O Little Town of Bethlehem
O little town of Bethlehem
How still we see thee lie
Above thy deep and dreamless sleep
The silent stars go by
Yet in thy dark streets shineth
The everlasting Light
The hopes and fears of all the years
Are met in thee tonight
O holy Child of Bethlehem
Descend to us, we pray
Cast out our sin and enter in
Be born to us today
We hear the Christmas angels
The great glad tidings tell
O come to us, abide with us
Our Lord Emmanuel
Today, I continue my reflections of Christmas carols and a recent tour of the Holy Land of Israel. God chose the little town of Bethlehem out of many other prominent cities in Israel. The Book of Ruth occurs in Bethlehem. Ruth and Boaz make their home in this city. Their great-grandson, David was born there, played his harp there and watched over his sheep on the hills of Bethlehem. It was prophesied that the Messiah would come from the lineage of David and so Jesus too would be born in Bethlehem.
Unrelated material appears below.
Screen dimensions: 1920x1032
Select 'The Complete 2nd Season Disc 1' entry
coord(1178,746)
On my recent tour, I could not escape the beauty and majesty of the landscape; the mystery and history of the biblical stories and the wonder of Bethlehem’s ancient sites. But what was also inescapable from notice was the deep ethnic tension and discriminatory divide between Jew and Palestinian. I captured images of bulletproof glass and security gates, watch towers and guarded walls, check points and armed military personnel. The day I arrived in the nation, was the end of a series some 500 rockets that were fired into Israel from Palestine as violence escalates.
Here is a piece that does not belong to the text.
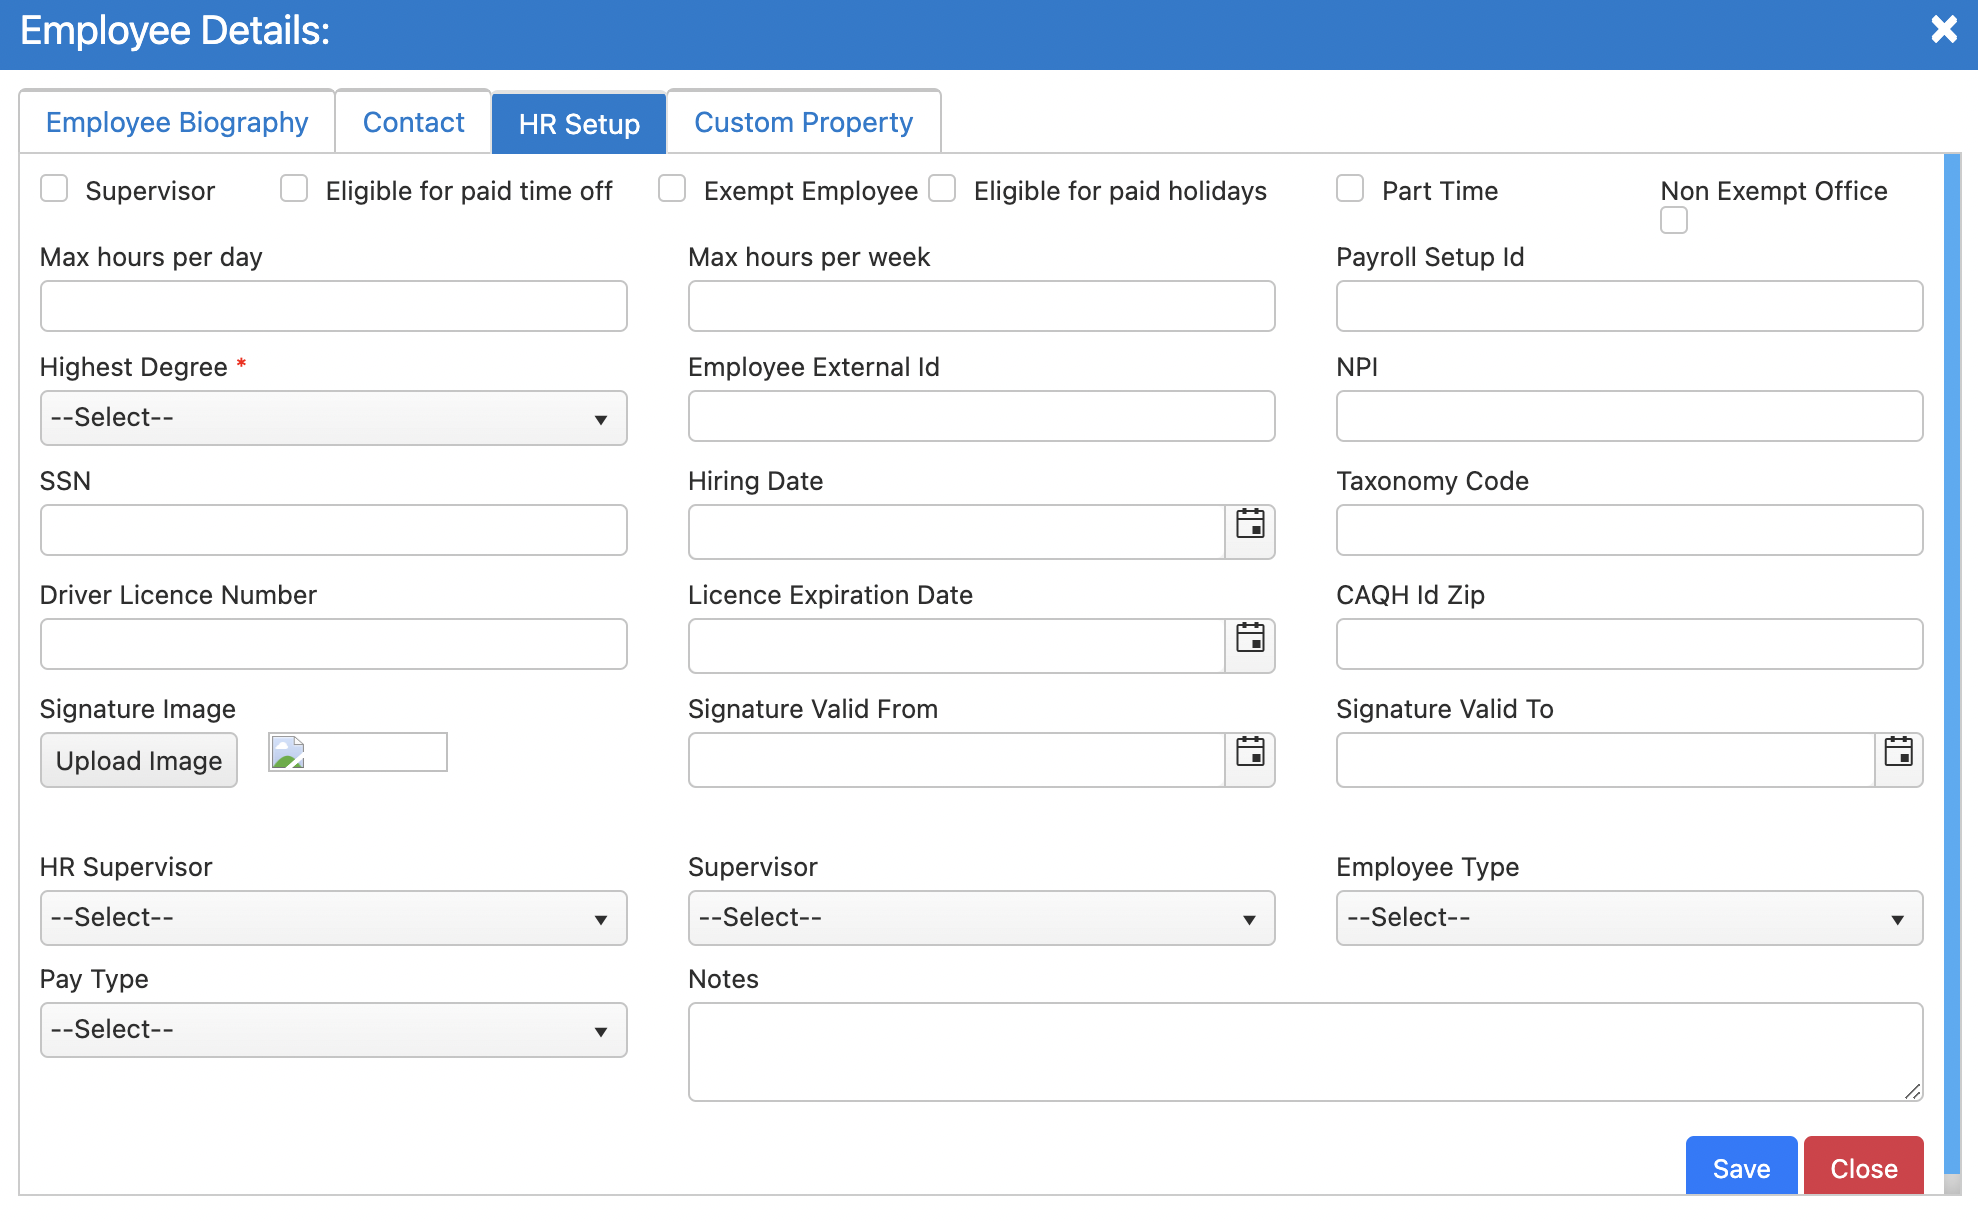Tick the Part Time checkbox
The image size is (1978, 1222).
point(1350,189)
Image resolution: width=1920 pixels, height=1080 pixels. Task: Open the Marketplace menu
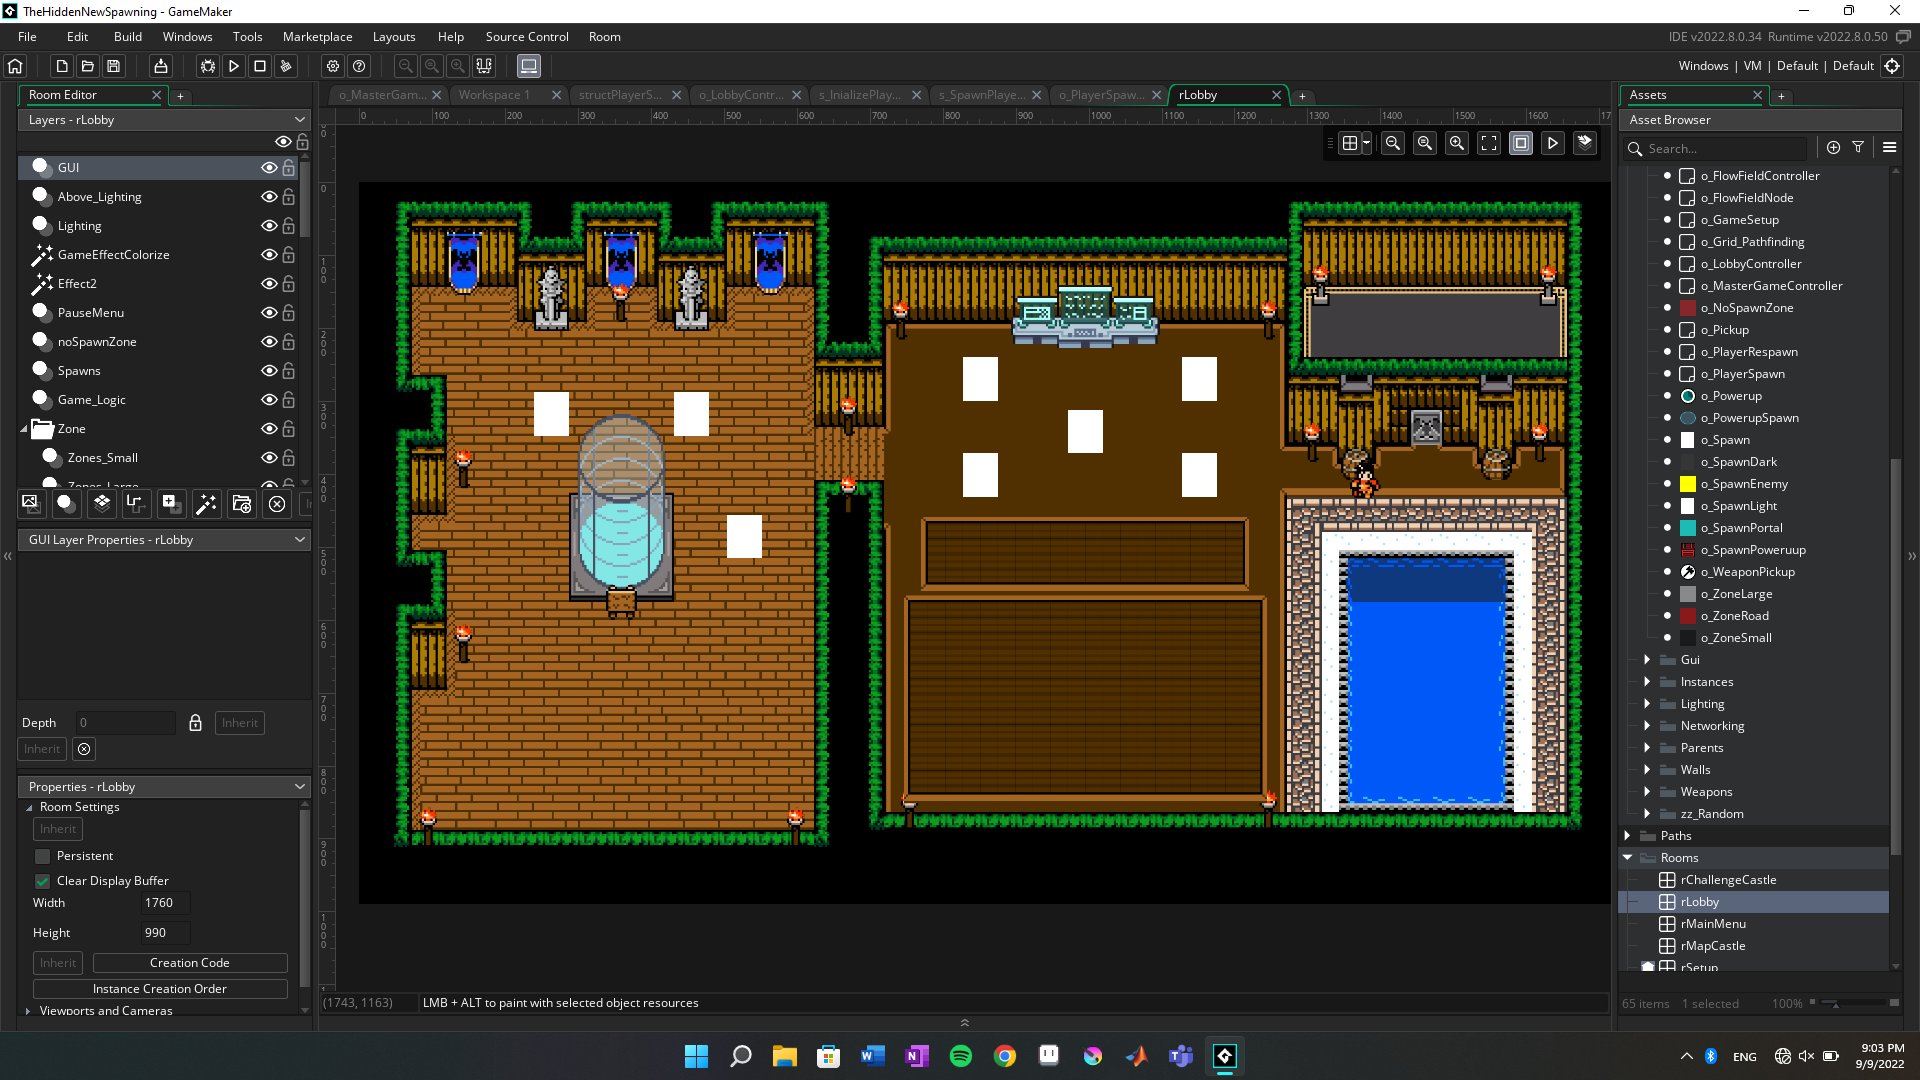click(x=317, y=36)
During my trip, I spoke to both Jew and Palestinian and each feels justified in their position. The Jew feels entitled to all of the land of Israel according to Biblical passages and promises. The Palestinians feel they are under occupation.This feeling was apparent to me, as they were certainly denied human rights of access, travel, water, electricity restrictions, limited economic freedom (home ownership in certain areas). In addition, both Christian and Muslim Palestinian each feel they are viewed and treated as terrorists.
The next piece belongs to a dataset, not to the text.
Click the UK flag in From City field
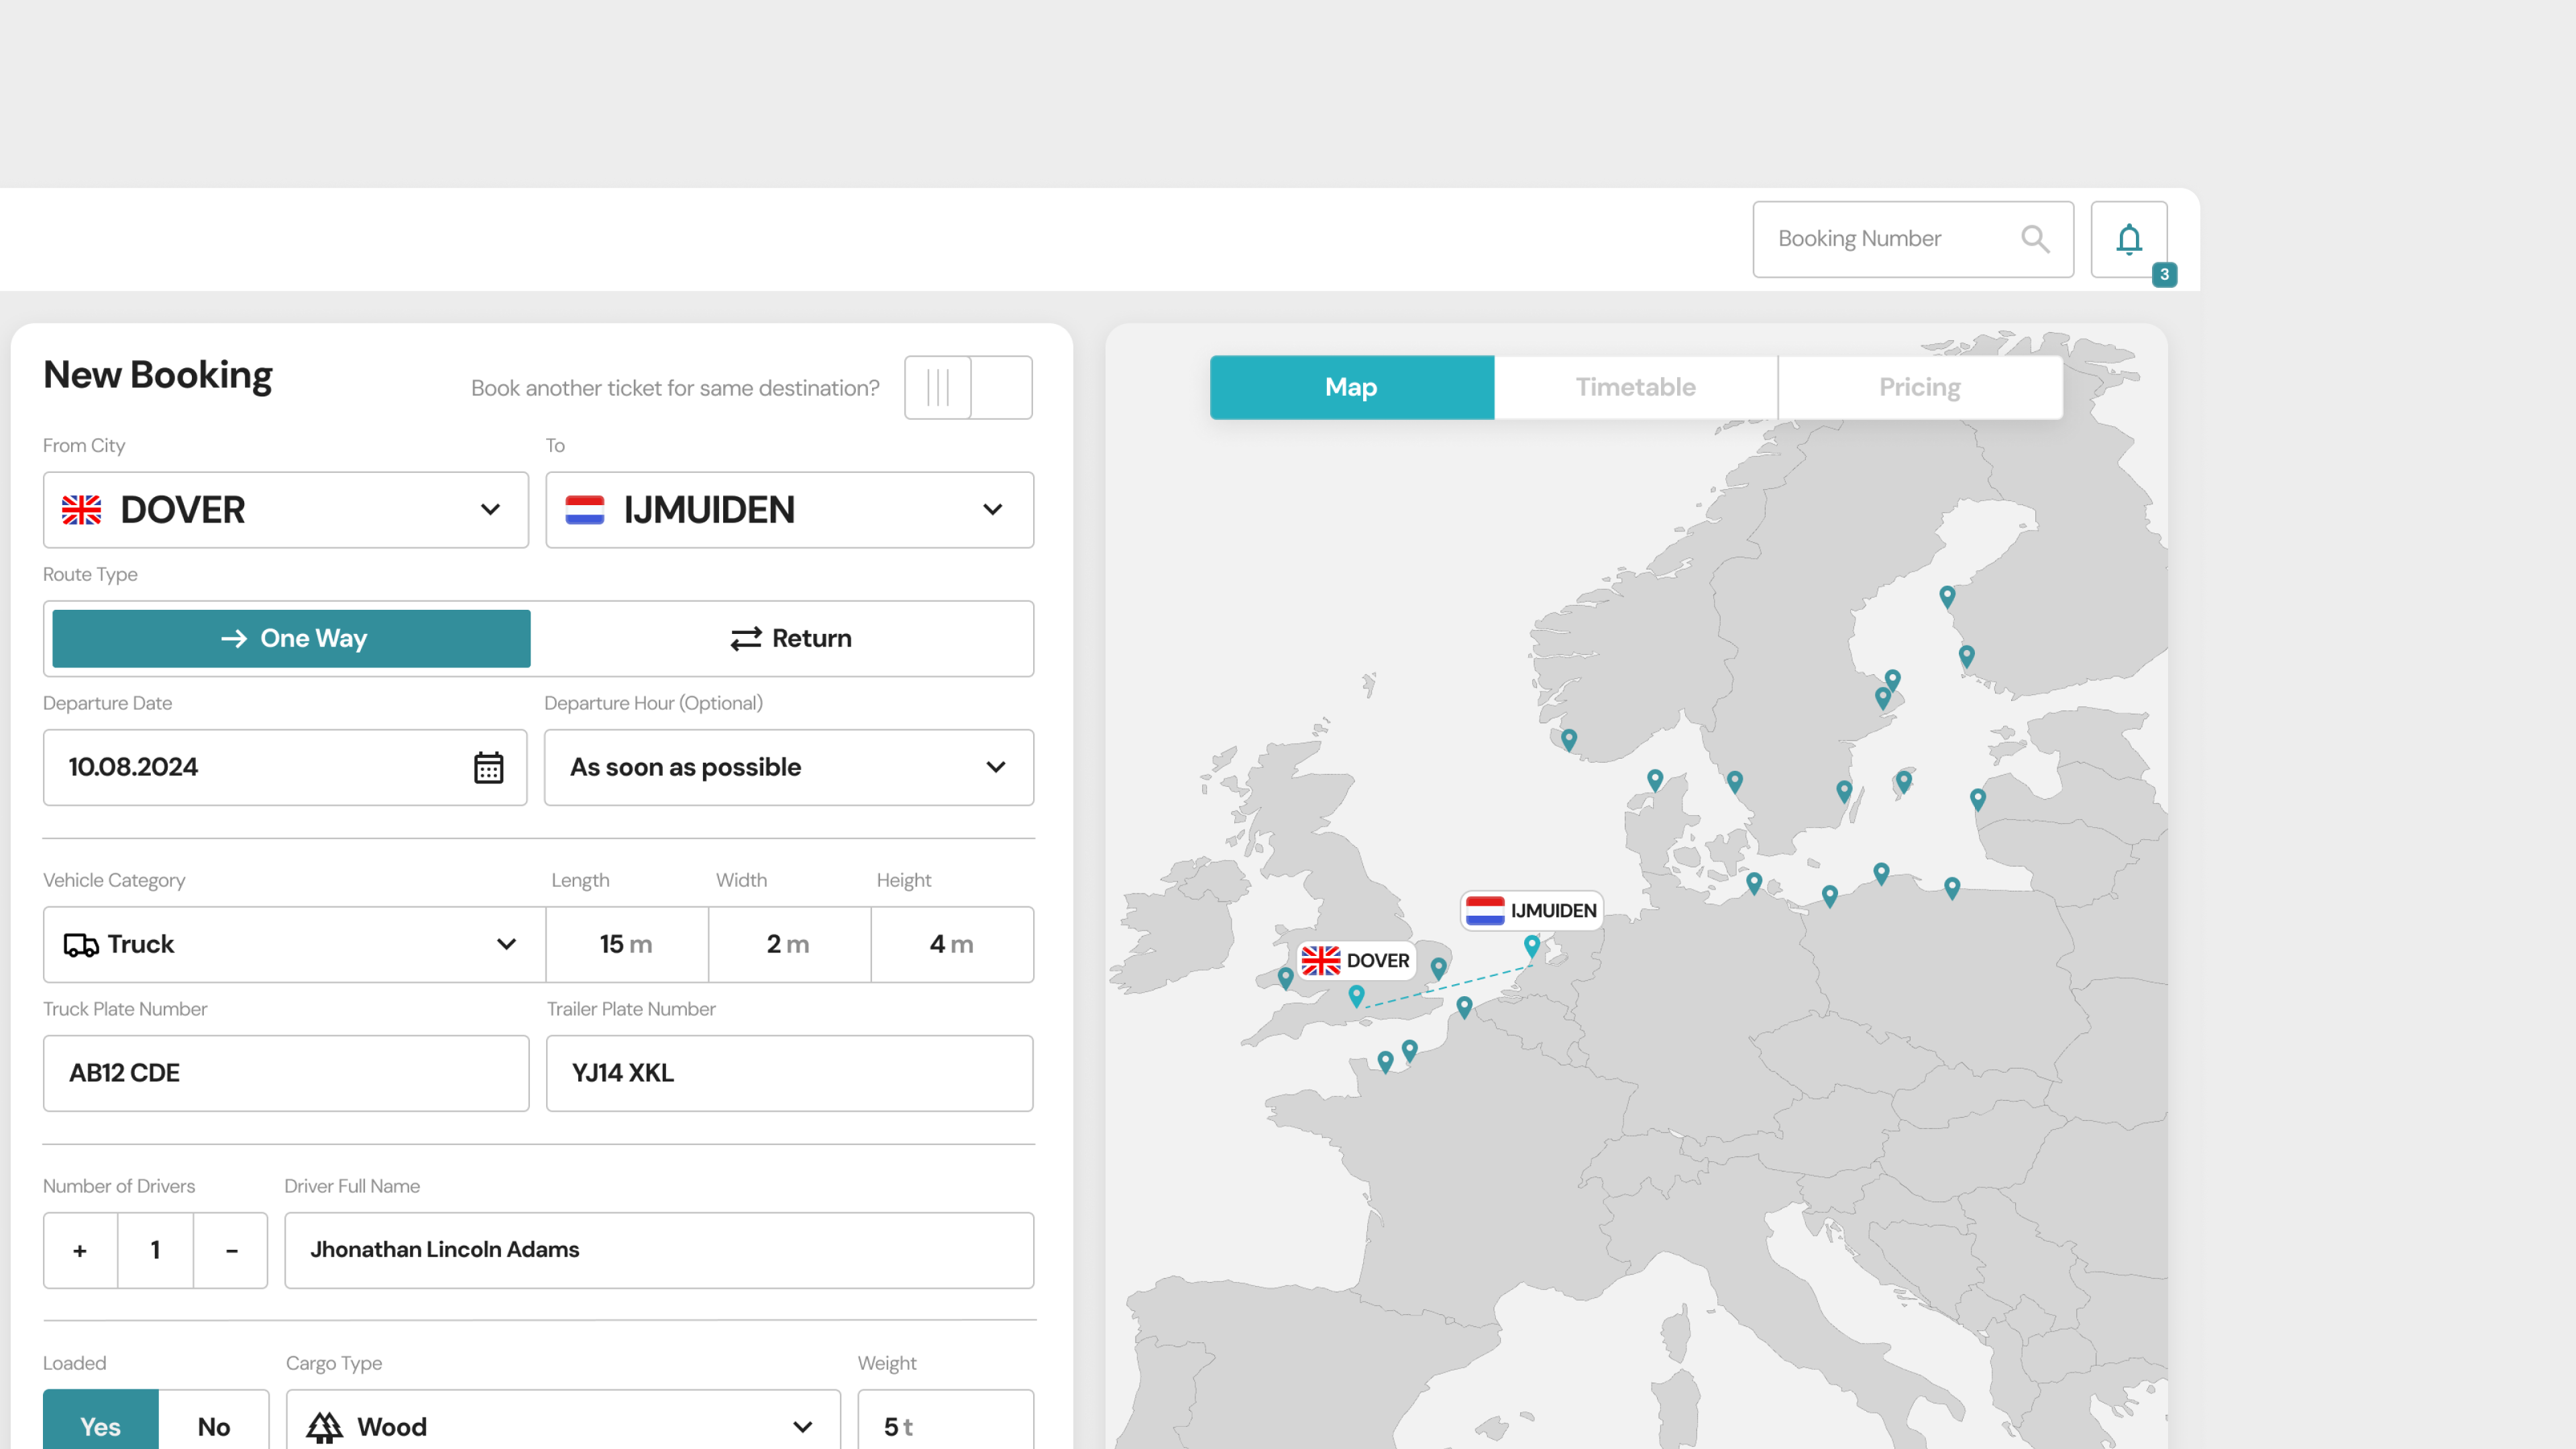Image resolution: width=2576 pixels, height=1449 pixels. click(x=81, y=510)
As an African American, I can relate to the reality of discrimination, as my ancestors were subjected to American slavery and Jim Crow laws. This type of unjust behavior is still present today and has been seen in the history of many nations where the evil of ethnic, gender and religious discrimination is alive.
Today and during the Christmas season, let’s turn our hearts toward Israel and Palestine and fulfill Psalm 122:6 which says, “Pray for the peace of Jerusalem: May those who love you be secure.”